A0250
Title: Augmented doubly robust post-imputation inference for proteomic data
Authors: Kathryn Roeder - Carnegie Mellon University (United States)
Jing Lei - Carnegie Mellon University (United States)
Haeun Moon - Seoul National University (Korea, South) [presenting]
Abstract: Quantitative measurements produced by mass spectrometry proteomics experiments offer a direct way to explore the role of proteins in molecular mechanisms. However, analysis of such data is challenging due to the large proportion of missing values. A common strategy to address this issue is to utilize an imputed dataset, which often introduces systematic bias into downstream analyses if the imputation errors are ignored.
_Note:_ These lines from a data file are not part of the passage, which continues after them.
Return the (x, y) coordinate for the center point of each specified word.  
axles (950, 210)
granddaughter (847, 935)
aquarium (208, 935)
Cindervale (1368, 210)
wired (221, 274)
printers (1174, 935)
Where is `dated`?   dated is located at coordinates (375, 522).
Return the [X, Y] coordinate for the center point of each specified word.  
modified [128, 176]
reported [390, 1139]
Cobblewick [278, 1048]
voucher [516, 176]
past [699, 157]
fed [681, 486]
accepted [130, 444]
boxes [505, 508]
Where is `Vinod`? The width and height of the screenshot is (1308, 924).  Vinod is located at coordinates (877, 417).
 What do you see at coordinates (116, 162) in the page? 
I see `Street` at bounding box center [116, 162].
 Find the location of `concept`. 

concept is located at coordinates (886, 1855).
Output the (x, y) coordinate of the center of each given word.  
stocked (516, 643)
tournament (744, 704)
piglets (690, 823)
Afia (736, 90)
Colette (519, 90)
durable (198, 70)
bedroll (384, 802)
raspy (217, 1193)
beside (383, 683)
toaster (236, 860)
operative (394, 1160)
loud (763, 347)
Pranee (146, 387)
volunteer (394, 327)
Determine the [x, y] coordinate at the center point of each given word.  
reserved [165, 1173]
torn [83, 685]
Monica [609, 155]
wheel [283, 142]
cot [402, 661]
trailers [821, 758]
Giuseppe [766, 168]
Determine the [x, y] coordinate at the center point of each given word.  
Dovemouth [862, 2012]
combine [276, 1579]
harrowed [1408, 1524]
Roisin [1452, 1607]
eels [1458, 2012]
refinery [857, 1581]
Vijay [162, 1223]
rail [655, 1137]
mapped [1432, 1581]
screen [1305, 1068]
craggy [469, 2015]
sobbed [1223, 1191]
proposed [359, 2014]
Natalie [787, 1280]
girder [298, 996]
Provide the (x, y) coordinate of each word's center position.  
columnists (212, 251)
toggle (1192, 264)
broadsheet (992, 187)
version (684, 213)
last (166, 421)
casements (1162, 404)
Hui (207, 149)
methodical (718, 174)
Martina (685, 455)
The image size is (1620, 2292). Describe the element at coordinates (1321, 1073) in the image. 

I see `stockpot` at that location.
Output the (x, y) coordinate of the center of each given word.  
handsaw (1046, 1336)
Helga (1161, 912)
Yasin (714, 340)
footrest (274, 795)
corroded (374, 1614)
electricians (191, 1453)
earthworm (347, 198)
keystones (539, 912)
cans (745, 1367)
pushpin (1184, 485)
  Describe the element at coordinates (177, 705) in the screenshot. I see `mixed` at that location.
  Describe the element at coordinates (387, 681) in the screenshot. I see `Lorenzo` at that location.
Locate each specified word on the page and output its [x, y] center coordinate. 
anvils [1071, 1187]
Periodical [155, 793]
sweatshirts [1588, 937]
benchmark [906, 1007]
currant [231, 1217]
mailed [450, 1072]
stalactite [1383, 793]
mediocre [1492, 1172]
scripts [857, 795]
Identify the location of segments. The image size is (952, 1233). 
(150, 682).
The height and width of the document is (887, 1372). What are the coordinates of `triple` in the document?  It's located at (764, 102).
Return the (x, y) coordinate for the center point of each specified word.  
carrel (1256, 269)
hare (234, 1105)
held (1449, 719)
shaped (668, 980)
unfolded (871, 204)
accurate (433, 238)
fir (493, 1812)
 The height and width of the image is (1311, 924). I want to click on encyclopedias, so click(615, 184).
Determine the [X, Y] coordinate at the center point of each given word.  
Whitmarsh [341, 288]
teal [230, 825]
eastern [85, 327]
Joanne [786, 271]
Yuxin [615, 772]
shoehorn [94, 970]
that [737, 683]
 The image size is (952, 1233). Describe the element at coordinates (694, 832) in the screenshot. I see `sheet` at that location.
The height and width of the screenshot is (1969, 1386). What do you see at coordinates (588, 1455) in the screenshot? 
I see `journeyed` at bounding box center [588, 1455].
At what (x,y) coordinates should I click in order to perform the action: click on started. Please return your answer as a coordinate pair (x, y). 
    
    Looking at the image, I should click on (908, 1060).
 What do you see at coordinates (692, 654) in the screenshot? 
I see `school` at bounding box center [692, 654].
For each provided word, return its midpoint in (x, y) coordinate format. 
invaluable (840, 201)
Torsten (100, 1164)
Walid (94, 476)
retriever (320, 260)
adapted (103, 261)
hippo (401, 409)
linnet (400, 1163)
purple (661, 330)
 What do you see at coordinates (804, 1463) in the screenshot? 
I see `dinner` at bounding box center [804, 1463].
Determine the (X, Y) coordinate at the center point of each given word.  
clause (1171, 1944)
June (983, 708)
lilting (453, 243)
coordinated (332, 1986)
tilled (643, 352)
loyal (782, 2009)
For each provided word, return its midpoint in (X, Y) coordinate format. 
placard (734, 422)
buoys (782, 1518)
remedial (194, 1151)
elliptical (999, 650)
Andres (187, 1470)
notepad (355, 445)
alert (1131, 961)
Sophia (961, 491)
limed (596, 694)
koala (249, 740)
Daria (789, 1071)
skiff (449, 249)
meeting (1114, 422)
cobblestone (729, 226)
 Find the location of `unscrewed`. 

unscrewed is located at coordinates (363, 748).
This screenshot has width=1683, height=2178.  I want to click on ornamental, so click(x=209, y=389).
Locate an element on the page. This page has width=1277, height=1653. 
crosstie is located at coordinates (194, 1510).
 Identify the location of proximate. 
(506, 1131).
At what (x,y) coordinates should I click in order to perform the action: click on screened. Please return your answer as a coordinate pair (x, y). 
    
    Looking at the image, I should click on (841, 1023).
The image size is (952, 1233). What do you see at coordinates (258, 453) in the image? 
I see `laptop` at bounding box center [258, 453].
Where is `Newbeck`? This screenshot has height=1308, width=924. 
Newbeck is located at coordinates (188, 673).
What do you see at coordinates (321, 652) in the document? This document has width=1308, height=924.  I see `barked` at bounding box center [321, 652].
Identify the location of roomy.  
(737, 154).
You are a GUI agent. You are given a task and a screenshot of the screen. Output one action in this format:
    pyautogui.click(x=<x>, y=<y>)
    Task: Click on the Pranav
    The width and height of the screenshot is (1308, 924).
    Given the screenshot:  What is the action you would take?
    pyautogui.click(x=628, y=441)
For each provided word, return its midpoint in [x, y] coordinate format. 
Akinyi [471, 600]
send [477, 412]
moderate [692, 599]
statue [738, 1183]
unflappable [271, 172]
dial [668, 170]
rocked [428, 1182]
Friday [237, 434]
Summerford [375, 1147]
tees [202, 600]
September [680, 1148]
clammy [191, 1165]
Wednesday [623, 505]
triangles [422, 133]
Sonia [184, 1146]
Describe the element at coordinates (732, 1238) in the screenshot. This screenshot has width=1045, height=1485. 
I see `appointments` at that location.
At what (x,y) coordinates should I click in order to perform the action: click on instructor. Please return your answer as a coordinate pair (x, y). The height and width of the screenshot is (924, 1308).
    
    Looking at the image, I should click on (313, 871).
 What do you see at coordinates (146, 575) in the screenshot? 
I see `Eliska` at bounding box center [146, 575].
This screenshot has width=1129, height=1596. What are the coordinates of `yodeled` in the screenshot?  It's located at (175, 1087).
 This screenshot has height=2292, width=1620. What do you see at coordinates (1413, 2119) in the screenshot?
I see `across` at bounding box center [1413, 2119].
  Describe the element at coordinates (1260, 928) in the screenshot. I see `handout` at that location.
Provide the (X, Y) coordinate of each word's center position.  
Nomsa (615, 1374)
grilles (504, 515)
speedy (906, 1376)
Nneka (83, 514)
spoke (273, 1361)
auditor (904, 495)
A statistical framework is proposed, inspired by doubly robust estimators that offer valid and efficient inference for proteomic data. The framework combines powerful machine learning tools, such as variational autoencoders, to augment the imputation quality with high-dimensional peptide data and a parametric model to estimate the propensity score for debiasing imputed outcomes. The estimator is compatible with the double machine learning framework and has provable properties. Simulation studies verify its empirical superiority over other existing procedures. In application to both single-cell proteomic data and bulk-cell Alzheimer's disease data, the method utilizes the imputed data to gain additional, meaningful discoveries and yet maintains good control of false positives.